■ Aim of the exercise
Continue the passage on senior military leaders' congressional testimony about the International Affairs Budget, picking up after its final quoted remark.

Every year, our nation’s top military leaders— the heads of each Combatant Command, the Chairman of the Joint Chiefs of Staff, and the Defense Secretary— give testimony to Congress. Each addresses their current command mission, potential threats the U.S. may face, and how the Department of Defense will respond.
These annual posture statements have already begun on Capitol Hill, with the current Combatant Commanders appearing in front of the Senate and House Armed Services Committees. This year, all of them commented on the recent proposed cuts to the International Affairs Budget.
As former Secretary of Defense Gates has said, “You would find…extraordinary support across the entire Defense Department” for the State Department “and for their budget,” a fact that been made readily apparent over the last month. In written and oral testimony in Congress, our military’s most senior officers have made it clear that the Administration’s proposed cuts would not only make their jobs harder, but that a strong, fully resourced International Affairs Budget is vital to an effective national security strategy.
Secretary of Defense James Mattis, March 22, 2017:
- “It’s absolutely a team effort as we tie diplomacy and military means together, so when you walk into the national security staff meetings, State and Defense are aligned. So it’s a critical team effort, and we intend to keep it that way.”
- “America has two fundamental powers, the power of intimidation and the power of inspiration. Soft power is largely found in the power of inspiration and is part and parcel of how we defeat this enemy.”
General Joseph Dunford, Chairman of the Joint Chiefs of Staff, March 22, 2017:
- “With regard to ISIS, we have nine areas that we have identified as critical to our strategy …the Department of Defense leads on two of those nine. In the others, other elements in the government lead…for us to be successful against ISIS, or any of the threats we face right now, it will be important for us to leverage all the capabilities that our nation has – diplomatically, economically, and militarily.”
General Joseph Votel, Commander of U.S. Central Command, March 29, 2017:
- “There is a lot that the military can do, but it is extraordinarily important that our diplomats, our Department of State, our other development agencies, and others are involved in this process as well.”

■ Given entries
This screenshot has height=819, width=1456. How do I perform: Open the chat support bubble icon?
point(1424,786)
--
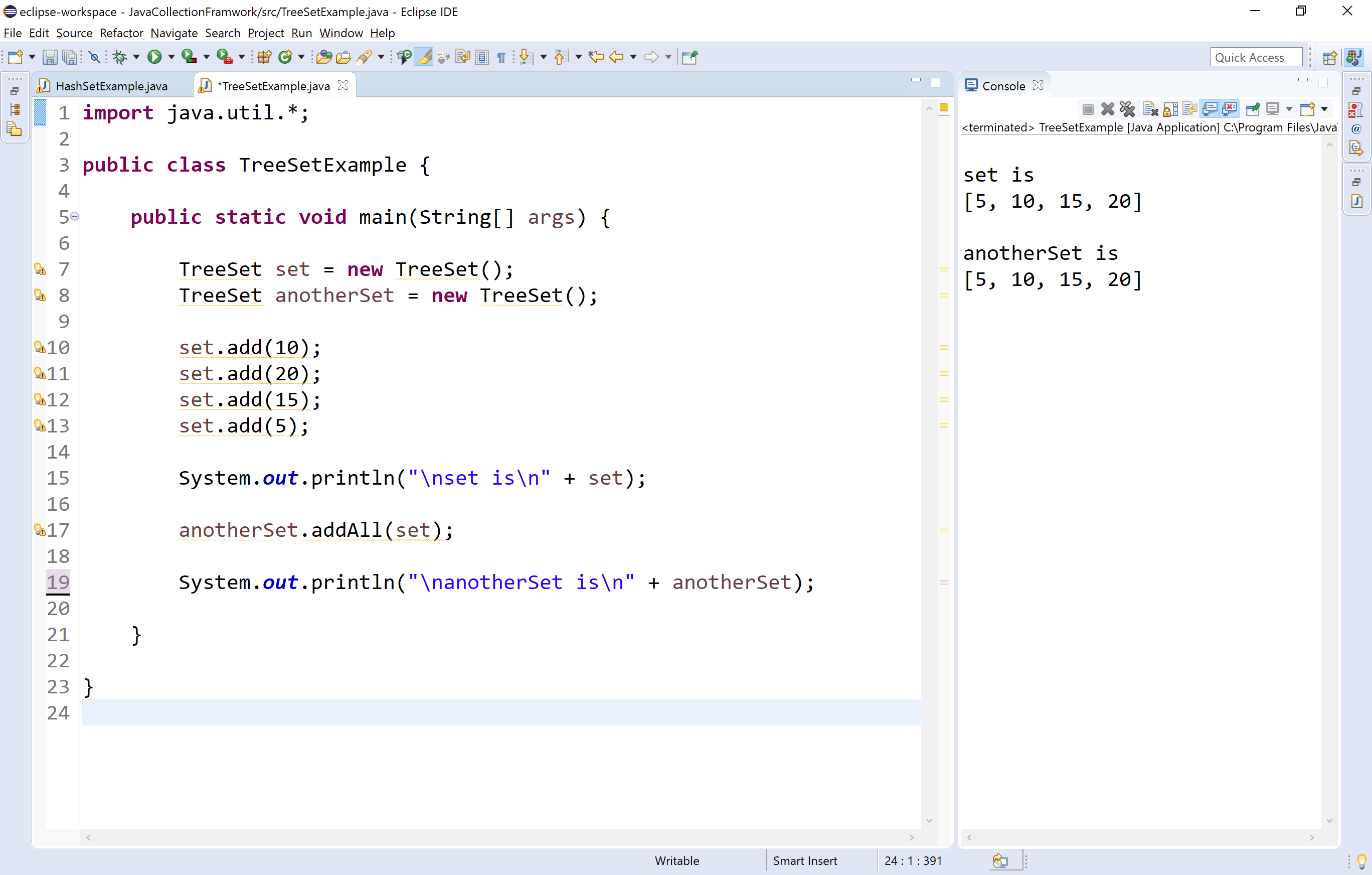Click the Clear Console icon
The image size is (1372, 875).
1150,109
---
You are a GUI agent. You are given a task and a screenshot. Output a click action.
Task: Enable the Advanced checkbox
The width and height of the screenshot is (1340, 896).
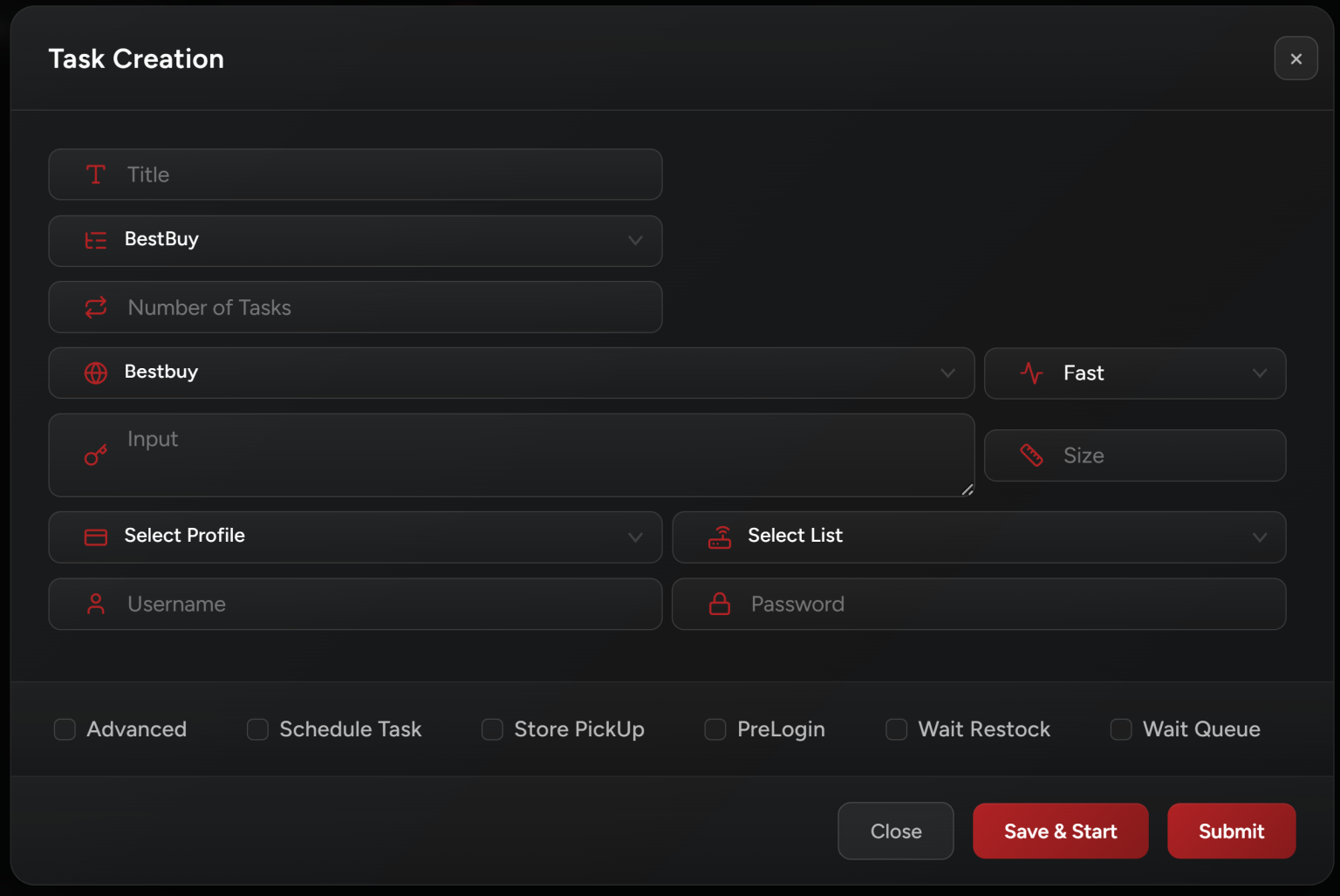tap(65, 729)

■ Solved exercise
- “We must link our military objectives and campaigns as closely as possible to policy objectives into our other instruments of national power. In other words, we must align our military objectives and soft power capabilities with desired national and regional strategic end states, recognizing that if we don’t do this, we risk creating space for our adversaries to achieve their strategic aims.”
Admiral Kurt Tidd, Commander of U.S. Southern Command, April 6, 2017:
- “I would also like to go on record to express my unqualified support for resourcing our U.S. law enforcement, diplomatic, and development partners. Effectively securing our southern approaches requires a true team effort…Degrading threat networks requires effective partner nation law enforcement, judicial, and prison systems. A balanced package that includes assistance to strengthen governance, economic development, intelligence, and security is needed, as well as comprehensive efforts to stem our country’s insatiable demand for illicit goods.”
Admiral Harry Harris, Commander of U.S. Pacific Command, April 27, 2017:
- “Sustainable security requires effective and enduring institutions, both civilian and military, that are guided by these principles. Defense, diplomatic, and development efforts are intertwined and continue to reinforce each other to promote stability in both conflict-affected and steady state environments to build and sustain stable democratic states.”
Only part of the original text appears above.